Travel directors need to ask their teams and other internal stakeholders: “How are we adjusting to this shift?” And, "What’s the cost of doing nothing?"

When spend is happening across multiple systems sitting in silos, analysts are spending hours trying to aggregate it, instead of using their time to help identify trends or help make strategic decisions. Plus, travel directors are often getting information in an untimely manner preventing them from identifying any bad trends or habits until well after the fact. When travel and expense data isn’t integrated or tied together somehow, it’s hard for travel directors to tell “the ROI story” back to management.

A likely first step that many companies are taking to get a better handle on employee initiated spend is to integrate travel and expense data. According to a Global Business Travel Association Foundation report, less than half (47%) of travel managers report their online booking tools and expense tools are integrated.

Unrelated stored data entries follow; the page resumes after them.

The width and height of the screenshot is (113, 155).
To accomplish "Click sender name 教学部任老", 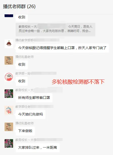I will (x=23, y=107).
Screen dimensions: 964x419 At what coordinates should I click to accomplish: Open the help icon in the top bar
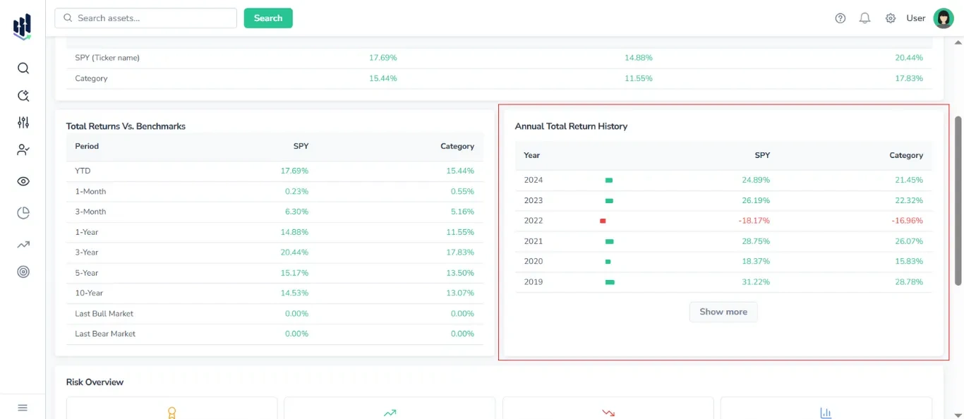[840, 18]
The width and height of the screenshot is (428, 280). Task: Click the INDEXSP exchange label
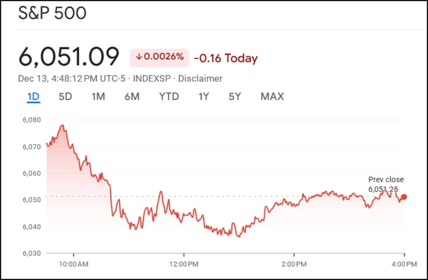tap(152, 79)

Other organizations, who are fine with the status quo and fail to adjust, end up being less profitable. Oxford Economics Research surveyed 1,500 financial leaders globally and revealed that most profitable companies are the ones most likely to use analytics, and 82% of companies with profit margin growth above five percent find T&E spending analytics extremely or very useful.

 

Taking a Proactive Role

So, what should travel directors and others who play a part in the travel ecosystem do to better grasp true spend across their organization? Here are three questions every travel director should ask their teams and other internal stakeholders:

1. Are we using new ways to capture all employee travel bookings outside of our traditional corporate travel process or tool?

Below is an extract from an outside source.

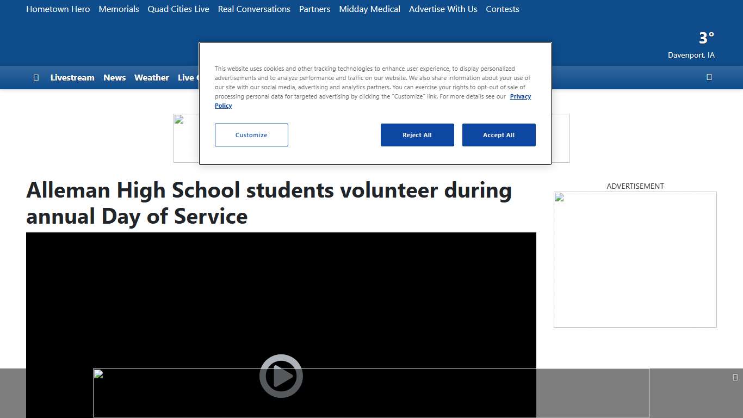Viewport: 743px width, 418px height.
Task: Open Real Conversations from the top bar
Action: (254, 9)
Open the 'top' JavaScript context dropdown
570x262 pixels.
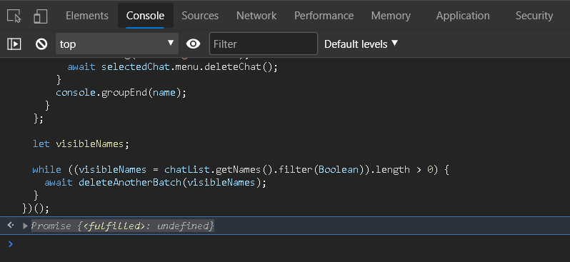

Despite strict travel policies and procedures, employees are booking travel outside of company guidelines whether for convenience, cost or business need, and getting reimbursed for it. There is a “leakage” issue that exists in every company. Also, fueling this missing data are travel suppliers putting millions of dollars into clever marketing and loyalty programs encouraging your employees to buy directly from their airline, hotel, taxi service or short-term lodging. There is new technology that can help companies uncover this “leakage” and reconcile it with spend to ensure finance teams are aware. However, according to the GBTA study mentioned above, “…only one in five travel managers (20%) report using technology to capture traveler data booked outside their travel program, despite two in five North American travelers (42%) saying booking directly on a supplier’s website is a preferred channel.”

 

2. Are we giving the business visibility and controls it needs while giving the traveler freedom and flexibility? 

Automation and policy enforcement are still the main drivers for finance and procurement teams when evaluating travel expense management software, according to a Gartner report. However, Gartner analyst Chris Pang writes that, “This shouldn’t mean the end-user experience should suffer.”

Employees today expect mobile, consumer-like experiences at work and while on the road. If a company is not delivering the tools and functionality they want, and thrusting a frustrating, inefficient process on them, organizations will have trouble capturing accurate travel and spend data. A Forrester research report found that, “Employees are embracing new digital capabilities in their personal lives to make purchases, and they now expect their employers to support those same capabilities as they relate to employee-generated spend.”

A win/win result can be attained by giving travelers flexibility and support to book and travel whenever, wherever, but with prompts and controls that make it easy to stay in policy making the right decisions at the right time. Having travel itinerary, credit card and other sources of data feed into an expense report also helps achieve a win/win result as travelers can be more productive and data can be verified coming from reliable sources.

 

3. What other areas of the business can benefit by having employee spend data in one place? 

By capturing and aggregating employee spend and travel data in one place, companies can help mitigate enterprise risks such as duty of care, government regulations (FCPA) or tax penalties and occupational fraud. Gaining control and visibility into the finite details of where and how company dollars are being spent can empower companies to take a proactive approach to managing these risks. While all of this spend eventually makes its way into the ledger, the ability to proactively monitor, report and analyze this spend can get lost.